Find out more: southwales.ac.uk/research
Hello and welcome to Sixty Second Spotlight. I’m Professor Denis Murphy, a biotechnologist at the University of South Wales. My research focuses on using genetic technologies to improve agriculture to cope with new diseases, environmental destruction and climate change.
There have been many significant improvements in agriculture over recent decades.
For example, thanks to the so-called Green Revolution of the late 20th century, new crop varieties mean that farmers can grow more than five times as much food on the same area of land as they could previously.
Livestock farming has also seen some great gains in terms of improved yields of meat and milk and reductions in prices for shoppers.

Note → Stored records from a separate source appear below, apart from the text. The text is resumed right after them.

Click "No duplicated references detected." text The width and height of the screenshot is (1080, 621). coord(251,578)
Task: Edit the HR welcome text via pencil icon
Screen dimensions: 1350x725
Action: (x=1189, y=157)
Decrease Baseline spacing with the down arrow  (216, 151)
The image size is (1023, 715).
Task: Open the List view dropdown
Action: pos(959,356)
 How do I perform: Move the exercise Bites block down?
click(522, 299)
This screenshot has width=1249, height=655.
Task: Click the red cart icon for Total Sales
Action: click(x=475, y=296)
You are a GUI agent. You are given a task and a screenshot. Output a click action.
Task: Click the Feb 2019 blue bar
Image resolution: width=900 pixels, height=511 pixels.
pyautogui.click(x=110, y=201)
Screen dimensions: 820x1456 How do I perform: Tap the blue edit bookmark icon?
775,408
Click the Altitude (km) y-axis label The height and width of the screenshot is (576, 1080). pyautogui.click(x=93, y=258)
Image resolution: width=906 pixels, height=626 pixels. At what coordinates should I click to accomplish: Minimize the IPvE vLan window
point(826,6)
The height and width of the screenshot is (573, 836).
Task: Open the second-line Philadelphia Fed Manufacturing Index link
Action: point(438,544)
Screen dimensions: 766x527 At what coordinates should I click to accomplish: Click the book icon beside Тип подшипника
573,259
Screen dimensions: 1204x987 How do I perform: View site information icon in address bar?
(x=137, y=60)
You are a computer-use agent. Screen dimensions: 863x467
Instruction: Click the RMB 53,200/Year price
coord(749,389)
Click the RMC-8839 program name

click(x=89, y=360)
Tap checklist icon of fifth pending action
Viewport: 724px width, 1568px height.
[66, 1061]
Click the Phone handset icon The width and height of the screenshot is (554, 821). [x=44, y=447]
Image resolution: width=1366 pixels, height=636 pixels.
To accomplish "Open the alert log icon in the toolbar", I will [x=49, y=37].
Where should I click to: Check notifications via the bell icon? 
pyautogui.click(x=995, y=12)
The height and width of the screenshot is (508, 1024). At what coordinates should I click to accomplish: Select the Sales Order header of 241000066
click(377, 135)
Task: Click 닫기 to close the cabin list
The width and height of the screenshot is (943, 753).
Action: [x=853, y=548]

However, some of these benefits have come at a cost in terms of animal welfare and safety.
One area of particular concern is the practice of intensive livestock farming that is becoming increasingly common around the world.
This involves keeping thousands of animals, such as cattle and pigs, in huge enclosures that they are unable to leave and where they are fed grain rations instead of being able to forage and graze outside.
In some counties like the USA, these animals are given growth hormones and even antibiotics in their rations so that they grow faster and produce more meat, although this is banned in Europe.
In the USA, more than half of all antibiotics are now consumed by farm animals instead of people.
The overuse of antibiotics on farms is contributing to the crisis of antibiotic resistance that is increasingly affecting healthcare systems, sometimes leading to the death of patients with simple infections due to cuts.
While animal products can form a useful part of some diets, it is important that our livestock farming is done responsibly and that the use of antibiotics and hormones is reduced or eliminated.